Built in 1923, the bank was designed by William Gibbons Uffendell, whose work includes the magnificent flat-iron shaped former Marshfield Trust & Savings, 3325 N. Lincoln. The granite and terra cotta South Side building is among the best-looking structures on Stony Island, even in its faded condition. The front, with its fluted Doric columns and pediment, resembles a temple—as was often the case in pre-Depression era bank architecture.
A South Shore bank once slated for demolition is now possibly in line to be listed on the National Register of Historic Places.
The former Stony Island Trust & Savings Bank is among three buildings the city landmarks commission last week recommended for National Register of Historic Places consideration. The recommendation will be sent to the Illinois Historic Sites Advisory Council which will decide this month whether the bank meets National Register criteria. The U.S. Park Service’s Keeper of the National Register has final approval. The landmarks commission approved its recommendation at a regular meeting last Thursday.

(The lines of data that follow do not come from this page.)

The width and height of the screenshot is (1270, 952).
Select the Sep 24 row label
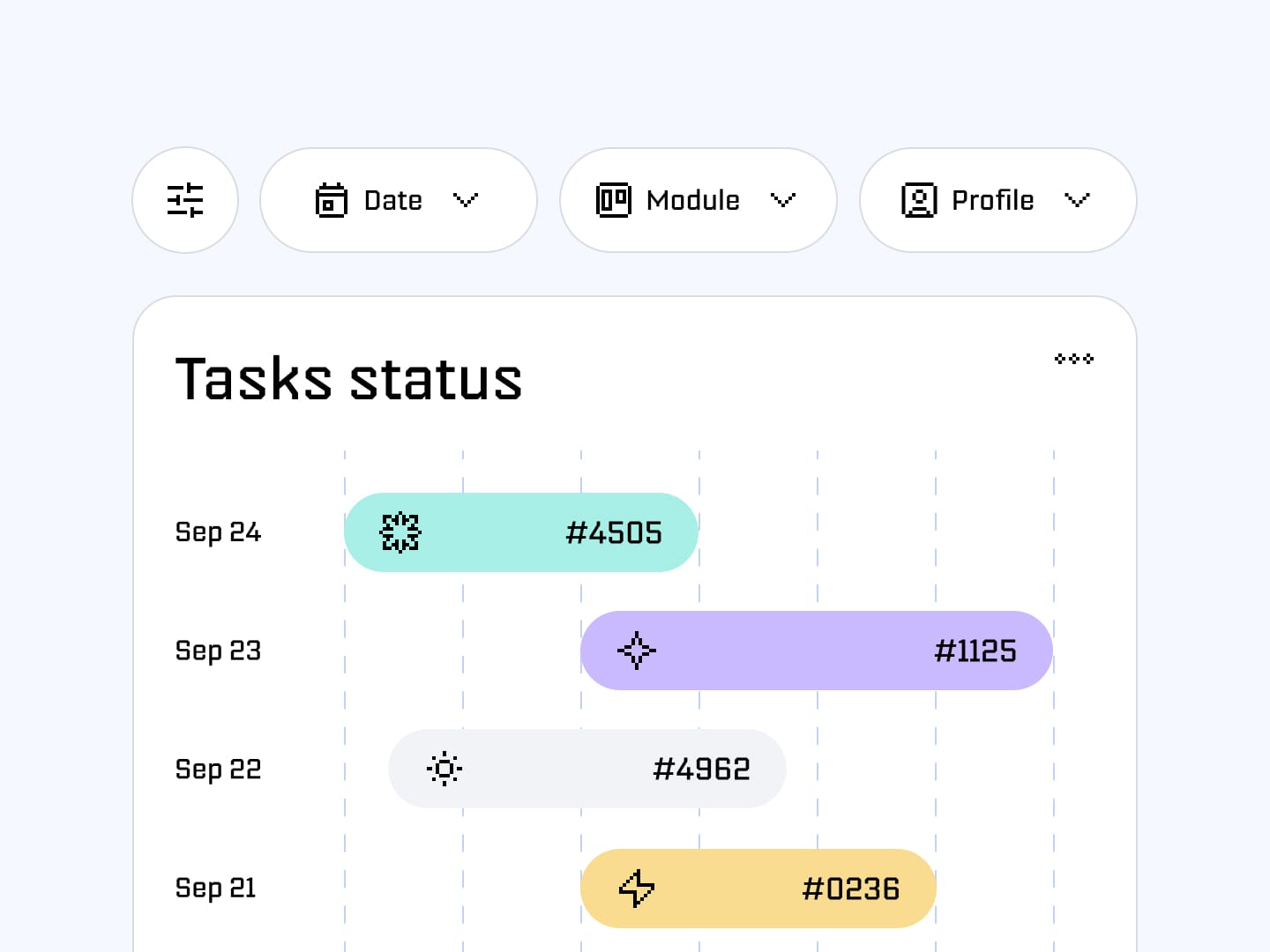click(x=218, y=532)
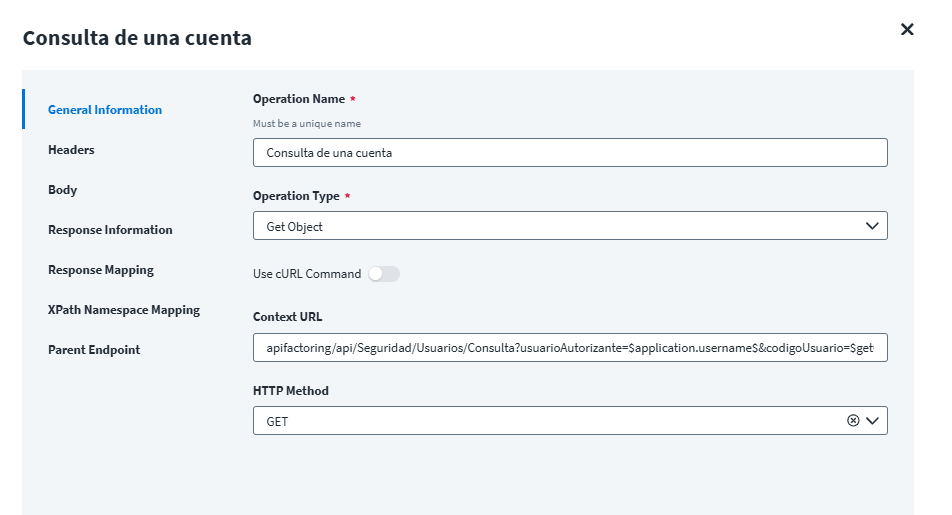Clear the selected GET HTTP method
The width and height of the screenshot is (952, 515).
[x=853, y=421]
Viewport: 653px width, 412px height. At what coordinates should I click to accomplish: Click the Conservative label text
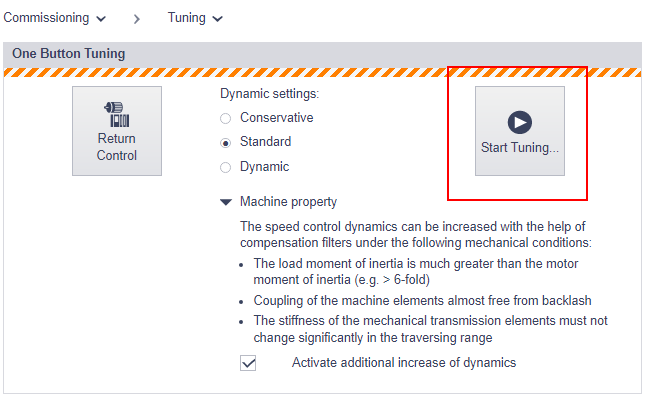pyautogui.click(x=277, y=118)
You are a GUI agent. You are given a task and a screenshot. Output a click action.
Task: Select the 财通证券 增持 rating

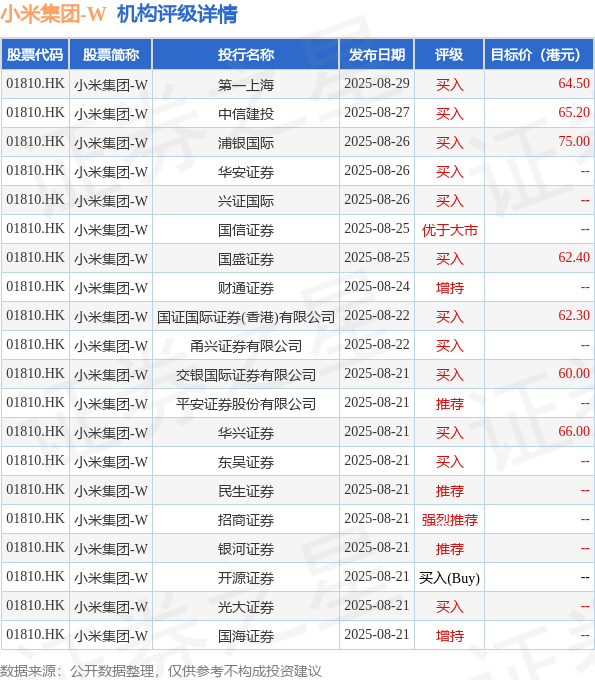(449, 288)

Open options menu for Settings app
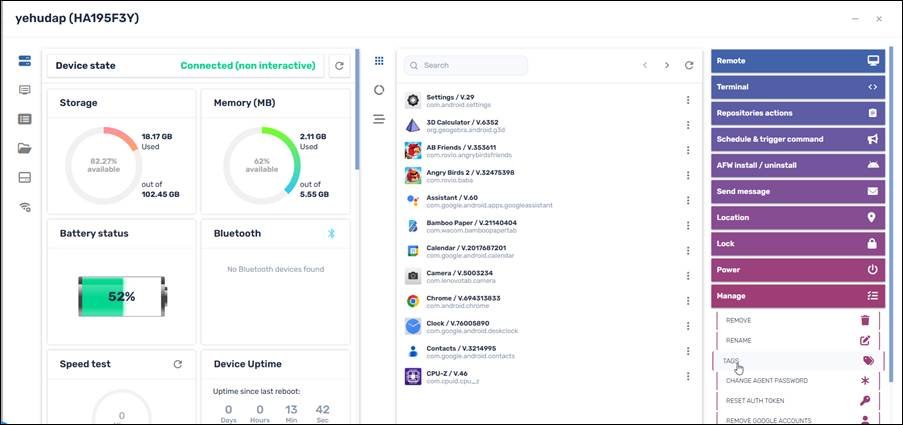pyautogui.click(x=688, y=100)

The recommendation is one of two good turns as of late for the vacant 90-year-old neo-classical building, 6760 S. Stony Island Ave. Last year, the acclaimed artist Theaster Gates obtained the bank from the city. Gates wants to rehab the building into a home for small, arts-based not-for-profits. He also wants the facility to house 18,000-book library donated by Linda Johnson Rice, daughter of Ebony magazine founder John H. Johnson. Vacant since the early 1980s, the building was later acquired by the city and had been under threat of demolition in recent years.
This postcard from John Chuckman’s staggering—and invaluable—online collection of postcards and photos better shows the south elevation and the entire building during its heyday:
The bank was prosperous for its first years, then the Great Depression struck. The bank closed in 1931 and reopened in 1946 as Southmoor State Bank. Southmoor folded in 1960 and the building would spend the next 20 years as Guaranty Bank & Trust. The Nation of Islam bought Guaranty in 1973 and kept the bank until about 1980. It’s been vacant since.
If approved, the National Register listing would honor the building as an intact example of neo-classical design in early 20th century banking architecture—and for being one of the few remaining examples of architecture that reflected Stony Island’s early days as a commercial center. The north end of Stony Island near the bank was a bustling thoroughfare with hotels, theater and more before disinvestment and middle-class flight took most of it away beginning in the 1960s.
The National Register listing could bring federal tax credits that can be used—or sold—to offset the renovation costs of the building. The structure is not official and protected Chicago landmark. The National Register listing doesn’t protect the building from demolition.
In addition to Stony Island Bank, the Commission on Chicago Landmarks also recommended the Illinois Historic Sites Advisory Council seek National Register status for the Bush Temple of Music, located at Clark & Chicago; and the former Pugh Terminal Warehouse—best known as North Pier—401 E. Illinois.
The Illinois Historic Sites Advisory Council meets Oct 25.